The majority of the trial was taken up by testimony from greater than 30 authorities witnesses—a ranging solid of Autonomy insiders, whistleblowers, and HP executives, amongst others. The witnesses testified to Lynch’s function in fooling auditors, analysts and regulators in regards to the state of the Autonomy’s funds, thus main HP to overvalue the corporate. Lynch was the orchestrator, they alleged, of a cautious marketing campaign to inflate the software program firm’s gross sales figures by misdating and misclassifying gross sales and interesting in a apply often known as round-tripping, whereby software program resellers had been successfully supplied with the funds to buy Autonomy software program.
Within the UK civil trial, Lynch had tried to deflect related fraud allegations by claiming that the underperformance of Autonomy after the acquisition was the fault of HP, which had used him as a scapegoat for a deal gone dangerous. This avenue of protection was dominated out prematurely of the felony trial by the presiding choose, Charles Breyer, who directed that solely proof referring to the interval previous to the deal, when the fraud was alleged to have taken place, can be admissible.
As an alternative, Lynch was left to argue that the monetary gymnastics allegedly carried out at Autonomy had nothing to do with him personally, however different executives, like Hussain, the CFO. The protection was “constructed on the concept of a division of labor,” says Terwilliger. “The protection says that, even when what you’re saying truly occurred, my shopper didn’t find out about it or wasn’t concerned.”
Lynch’s argument performed on the wonderful distinction between neglience—a failure as chief govt to take care of efficient oversight of firm funds—which doesn’t quantity to fraud, and a willful blindness to the misconduct of different members of a company. “Willful blindness shouldn’t be a protection,”says Stephanie Siegmann, one other former prosecutor and associate at regulation agency Hinckley Allen, however negligence may very well be.
On the finish of the trial, in an unconventional step, Lynch took to the witness stand to plead his case. He described to the jury his “surreal” expertise of the trial, sitting by as a “parade of witnesses I’ve by no means met” recounted “a sequence of transactions I’ve no involvement in, accounting choices I’ve no involvement in, and never a lot else.”

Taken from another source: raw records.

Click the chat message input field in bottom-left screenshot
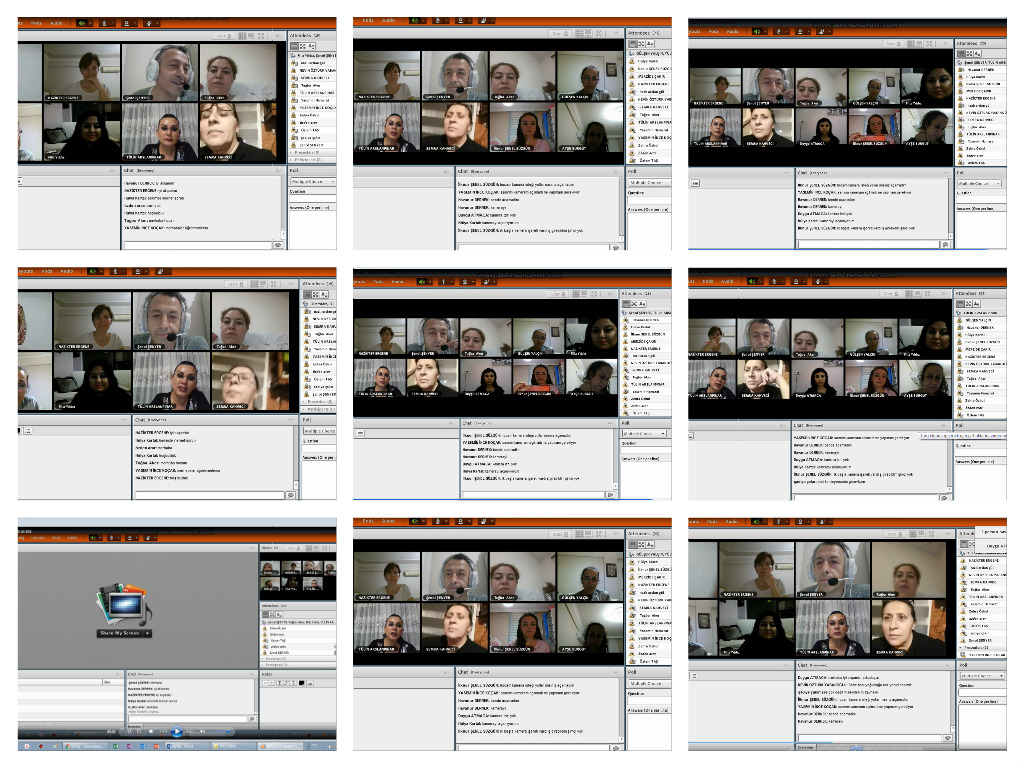The width and height of the screenshot is (1023, 767). point(186,718)
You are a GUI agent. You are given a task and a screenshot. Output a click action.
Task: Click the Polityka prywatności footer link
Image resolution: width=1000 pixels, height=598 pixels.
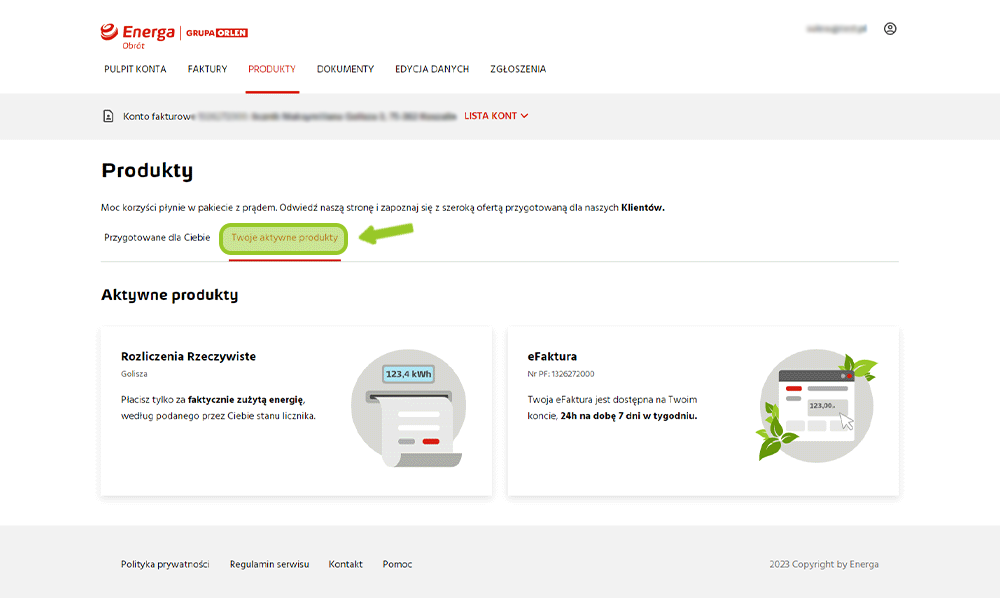click(x=165, y=564)
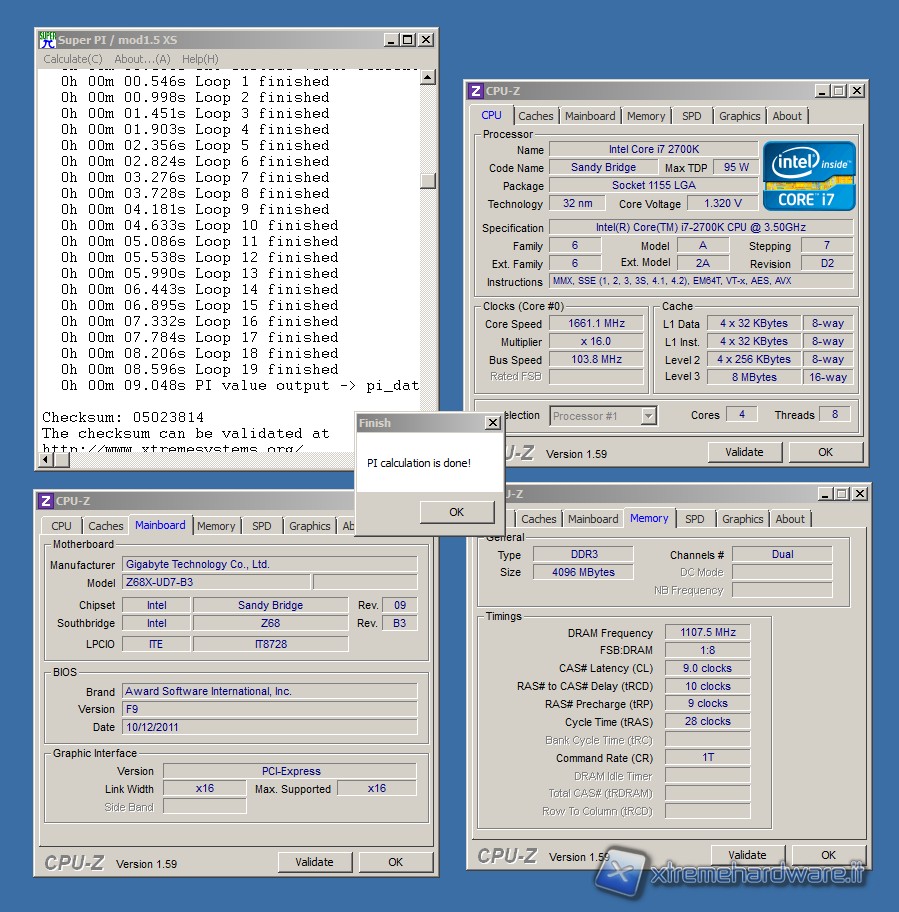Click the Super PI horizontal scrollbar left arrow
The width and height of the screenshot is (899, 912).
46,461
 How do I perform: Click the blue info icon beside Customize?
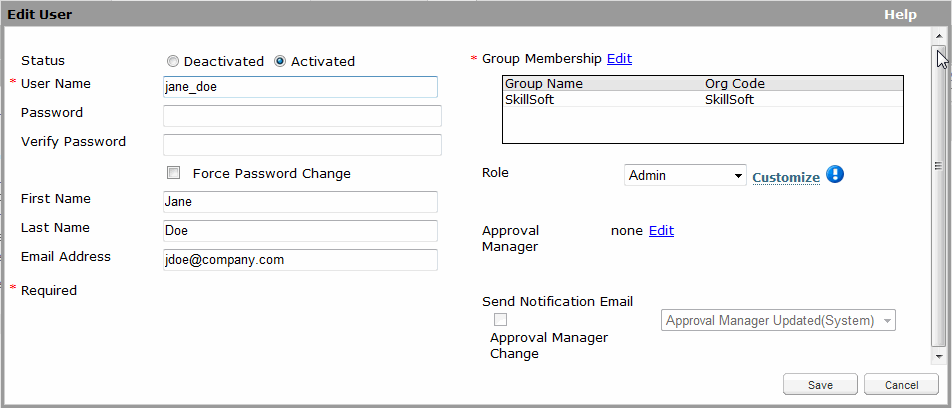click(x=835, y=175)

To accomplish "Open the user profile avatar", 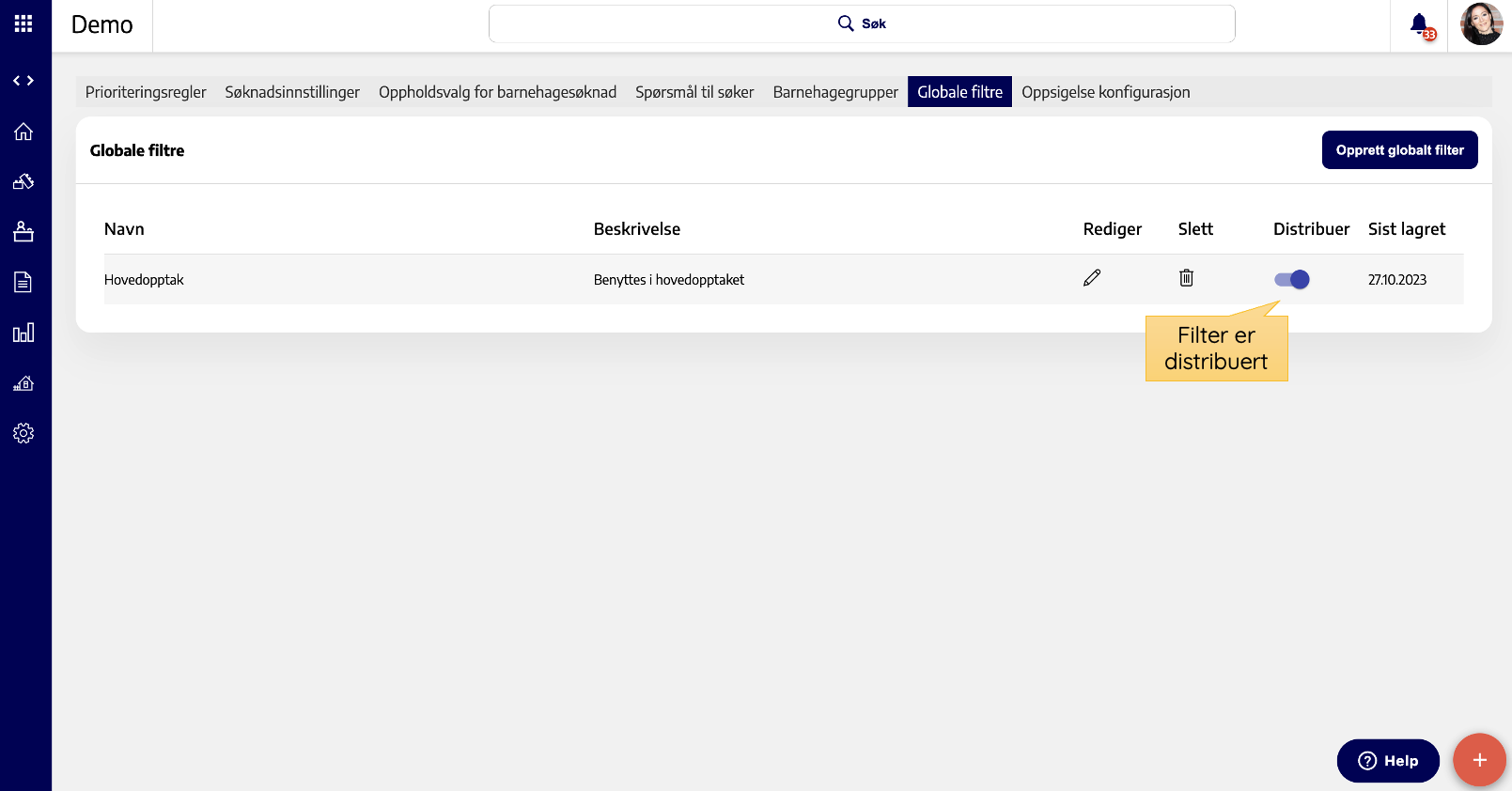I will point(1481,24).
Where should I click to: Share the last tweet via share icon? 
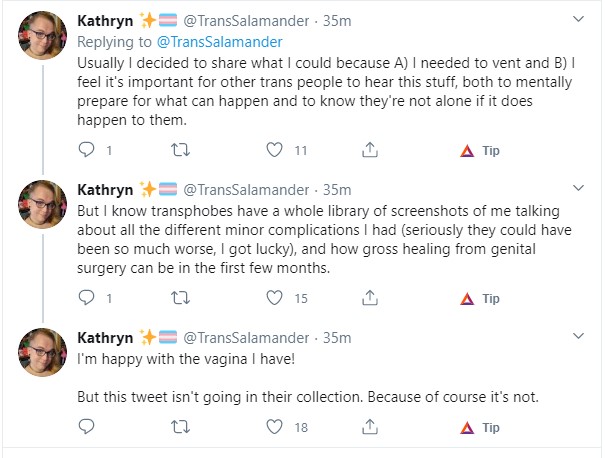(x=370, y=427)
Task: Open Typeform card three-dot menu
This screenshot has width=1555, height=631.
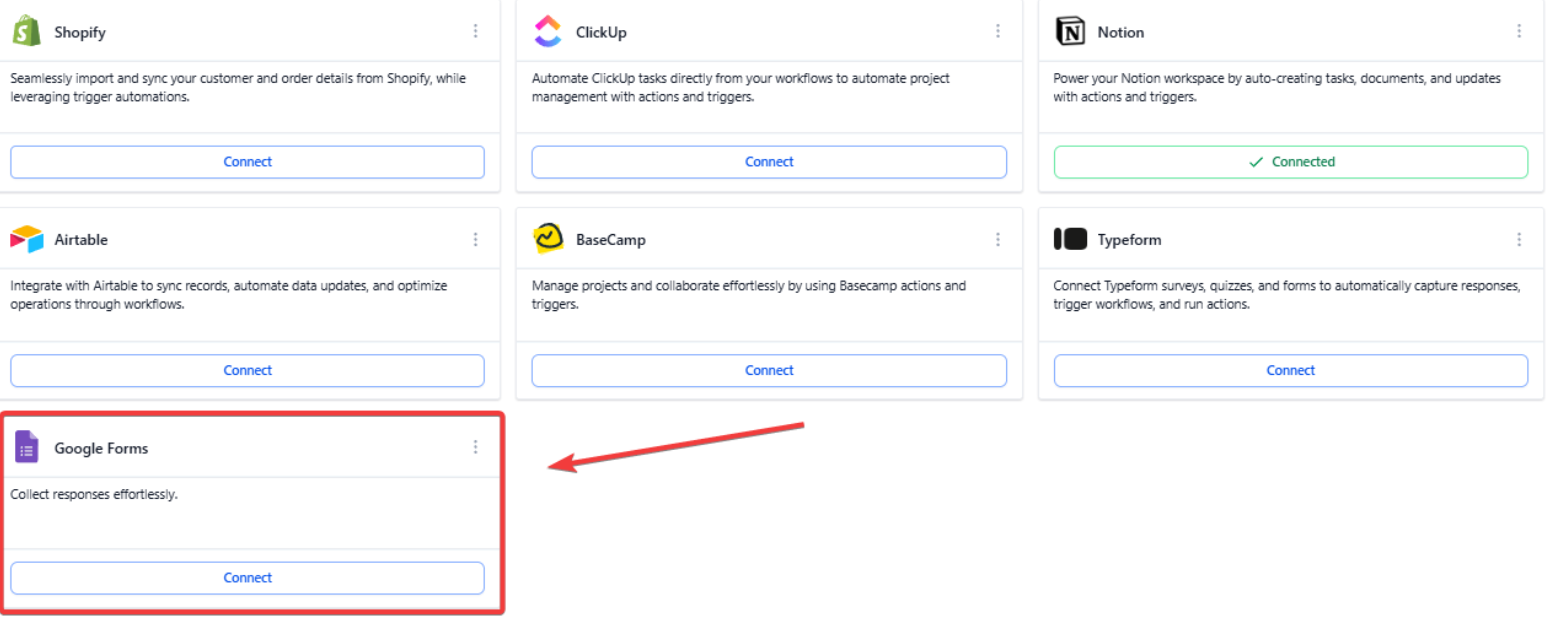Action: (x=1519, y=240)
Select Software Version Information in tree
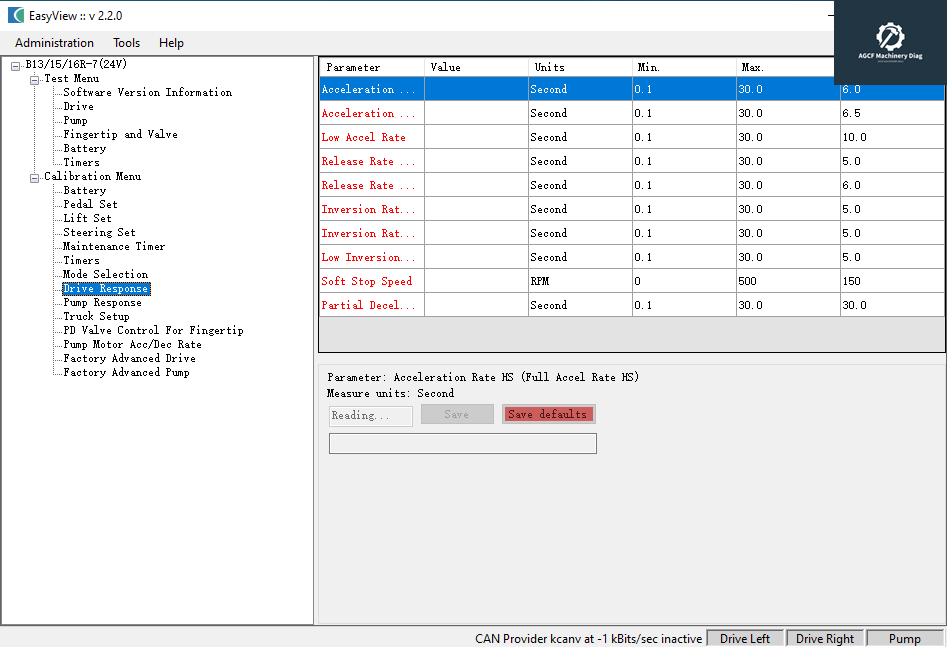The height and width of the screenshot is (647, 947). tap(147, 93)
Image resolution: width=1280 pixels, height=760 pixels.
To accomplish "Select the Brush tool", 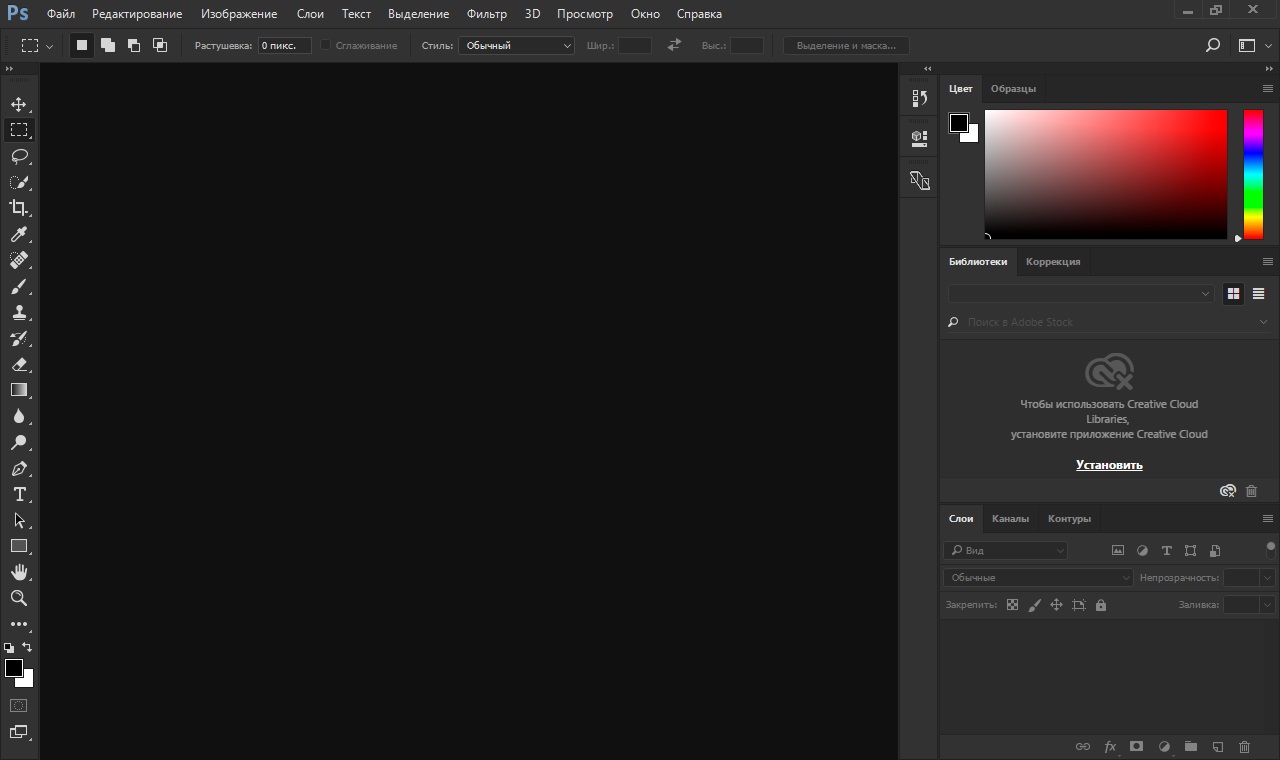I will point(19,286).
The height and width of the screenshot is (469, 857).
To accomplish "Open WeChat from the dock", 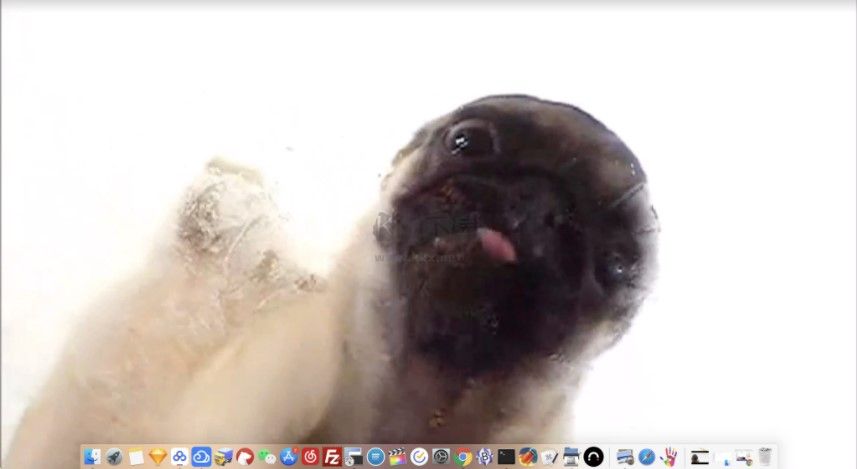I will pyautogui.click(x=267, y=457).
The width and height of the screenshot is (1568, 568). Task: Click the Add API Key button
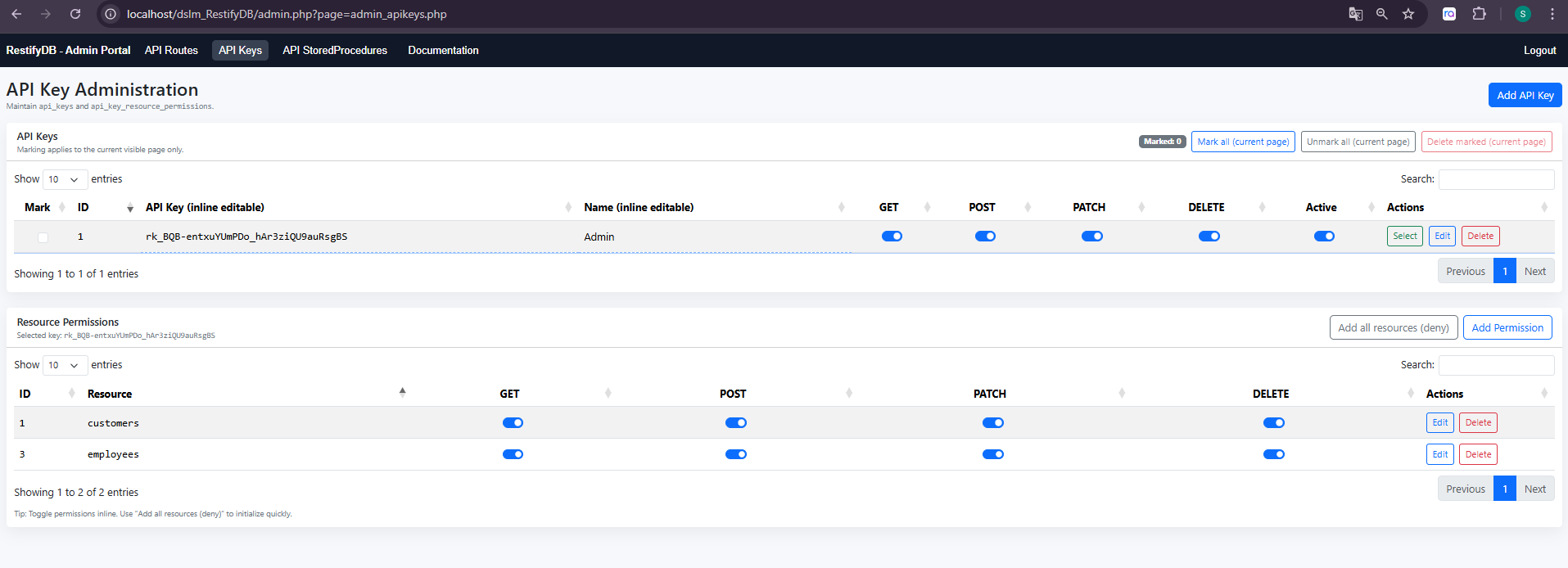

Though the choice to testify risked exposing Lynch to cross-examination by prosecutors, it gave him the prospect to enchantment on to the jury. “Regardless that it’s a calculated danger, in some circumstances defendants have been in a position to persuade jurors,” says Siegmann. “The jury assesses the credibility of a witness—they decide whether or not he’s telling the reality. They [could] decide that he didn’t intend to defraud.”